▸ **THE EXERCISE**:
Output the item lines between the line containing "Tap the author name Saul McLeod, PhD" and the line containing "pos(340,531)", inclusive, as a JSON list of strings with one string per line and blank lines left out.

▸ **DATASET ROWS**:
--------------------------------

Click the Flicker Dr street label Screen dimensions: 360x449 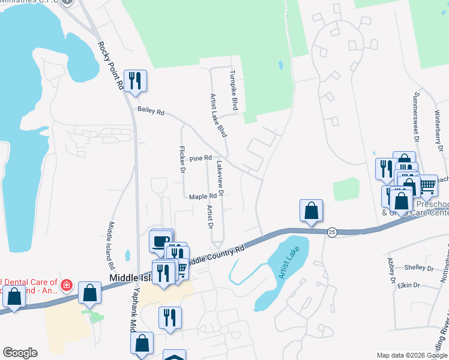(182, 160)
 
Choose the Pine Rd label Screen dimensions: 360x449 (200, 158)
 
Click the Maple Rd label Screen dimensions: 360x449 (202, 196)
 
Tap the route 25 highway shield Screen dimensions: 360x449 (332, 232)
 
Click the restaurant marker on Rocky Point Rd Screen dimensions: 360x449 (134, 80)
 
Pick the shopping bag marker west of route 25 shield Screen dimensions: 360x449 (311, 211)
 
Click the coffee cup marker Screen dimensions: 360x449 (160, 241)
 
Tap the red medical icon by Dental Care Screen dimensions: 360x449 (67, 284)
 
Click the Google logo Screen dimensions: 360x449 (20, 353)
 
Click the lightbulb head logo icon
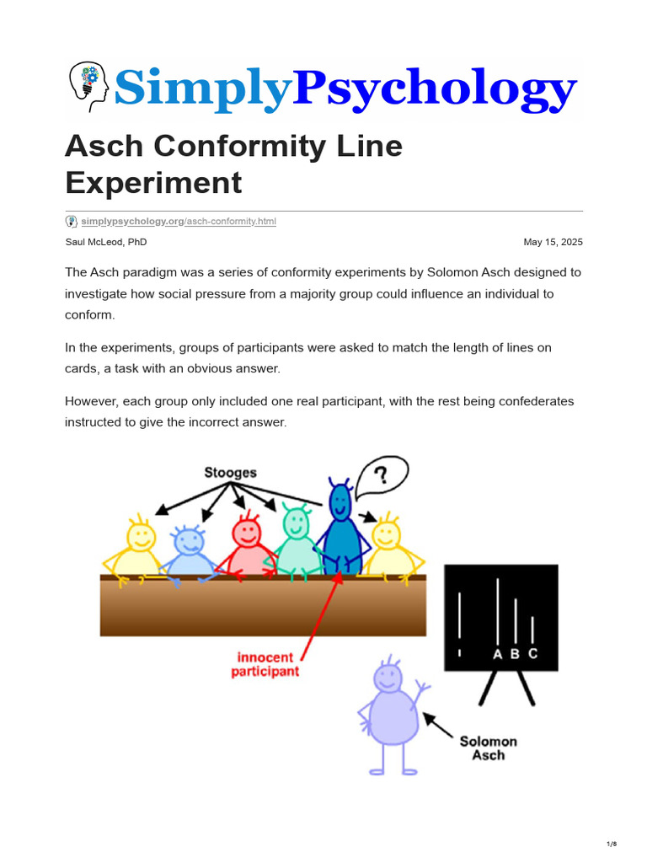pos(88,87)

--------------------------------

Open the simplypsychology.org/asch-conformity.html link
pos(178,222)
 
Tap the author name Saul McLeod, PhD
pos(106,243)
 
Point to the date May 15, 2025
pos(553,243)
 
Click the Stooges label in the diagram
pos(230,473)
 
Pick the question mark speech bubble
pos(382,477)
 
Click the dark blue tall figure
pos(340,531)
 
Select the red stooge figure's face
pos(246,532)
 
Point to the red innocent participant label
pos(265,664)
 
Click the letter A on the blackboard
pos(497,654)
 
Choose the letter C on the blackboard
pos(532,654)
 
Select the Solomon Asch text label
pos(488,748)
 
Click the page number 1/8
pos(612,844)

--------------------------------

▸ **SOLUTION TO THIS EXERCISE**:
[
  "Tap the author name Saul McLeod, PhD",
  "pos(106,243)",
  "Point to the date May 15, 2025",
  "pos(553,243)",
  "Click the Stooges label in the diagram",
  "pos(230,473)",
  "Pick the question mark speech bubble",
  "pos(382,477)",
  "Click the dark blue tall figure",
  "pos(340,531)"
]